David: The dancers combined movement and text, occasionally breaking off from their choreography to gather in a corner and recount ‘love stories’ to each other. These stories were told in such a personal way that it took me a while to realise that they came from deufert&plischke’s research workshops, and not from the performers themselves! A keyboardist and singer stood in the opposite corner, looking like a band in a kitsch dive bar in small town America, playing melancholic music with lyrics lifted from these autobiographical anecdotes.
Was there a story you particularly connected with?

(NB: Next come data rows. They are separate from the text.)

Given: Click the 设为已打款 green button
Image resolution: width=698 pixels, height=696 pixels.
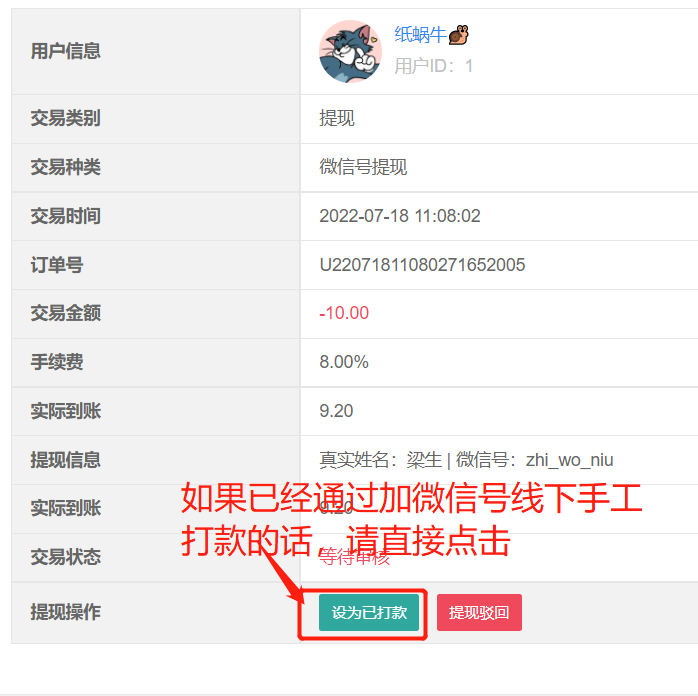Looking at the screenshot, I should [369, 612].
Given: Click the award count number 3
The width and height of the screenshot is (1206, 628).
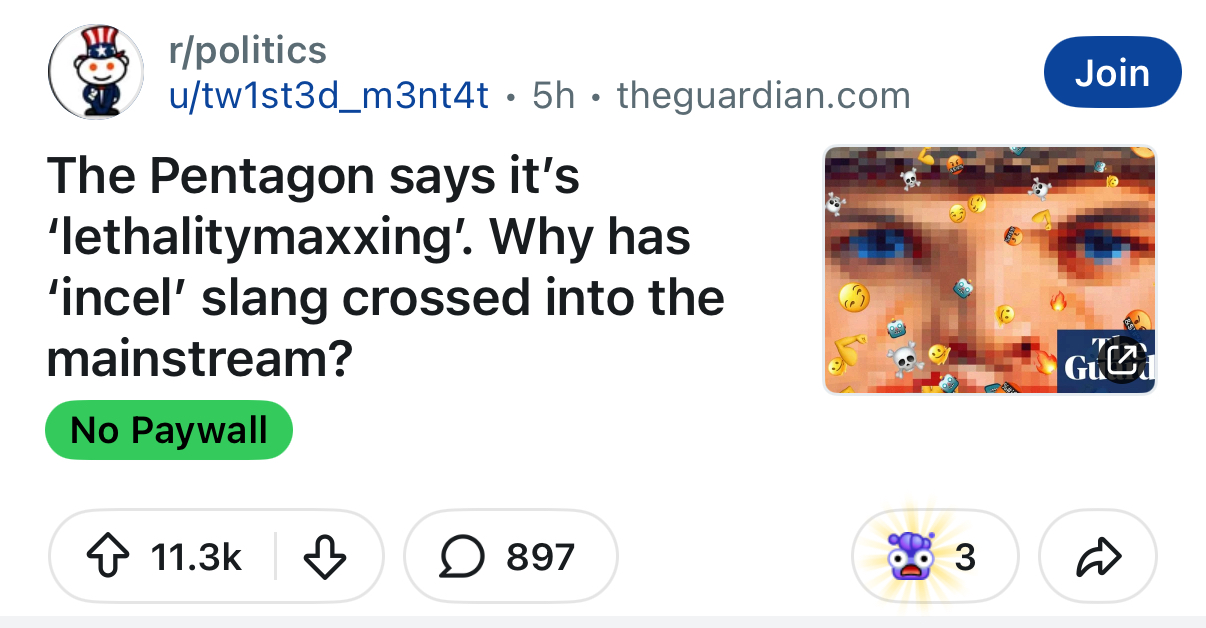Looking at the screenshot, I should point(964,556).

They were all fascinating to me, because they dealt with the minutiae of the struggles within a relationship, or the struggles of starting one. There was a story of someone who was visiting their boyfriend in Berlin, including a seemingly irrelevant detail of where they ate breakfast together. He gave them a 19 page letter as he left, which they read as a love letter until the final sentence (which actually became the final sentence of the entire piece) - “es tut mir leid, es ist aus”. Something about this combination of the mundane and the monumental was extremely striking, and I saw it throughout the piece, setting normality in contrast to the epic romantic narratives which surround us culturally e.g. the “Liebestod” of the title.

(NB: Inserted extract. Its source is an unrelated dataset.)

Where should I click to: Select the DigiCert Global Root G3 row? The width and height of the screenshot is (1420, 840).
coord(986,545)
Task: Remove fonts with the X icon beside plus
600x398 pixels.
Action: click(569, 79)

Interesting! Do you think the emphasis on the mundane increased the drama of long lost love or took away from it?
I suppose it reduced the drama in the grand theatrical sense of the word, but increased the power of its effect on me personally. When a young performer told a story which occurred in 1963, it broke down the boundaries between the narratives of the many different people in the room - these things could have happened to anyone. Each of us has our own prosaic dramas and, as the performers stood around listening to each other’s tales, I saw myself with friends, telling each other about life-altering moments that have taken place on the U-Bahn, the sofa, or in the supermarket…

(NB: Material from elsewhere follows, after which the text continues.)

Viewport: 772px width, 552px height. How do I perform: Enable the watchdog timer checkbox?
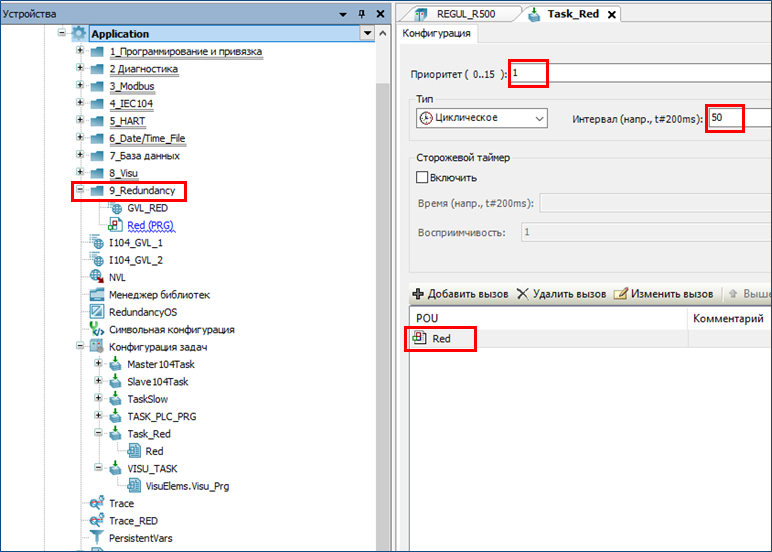coord(422,177)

And how were the stories expressed in movement?
That was where I struggled to see the connection - the stories were so real, and often so touching, that the abstract movement of the solos, duos and trios didn’t quite match the detail and humanity of the text. There were times where I thought I could perhaps see a parody of melodrama in the performers’ physicality, tying in to this idea of the epic ‘Liebestod’, but I wasn’t quite sure. For me, the most effective moments choreographically were when one performer told a story, eyes closed, and another performer dressed them, or brushed their hair, listening intently. These very human, tender actions, set against the heartbreak contained in the text, linked body and autobiography in a very intimate way.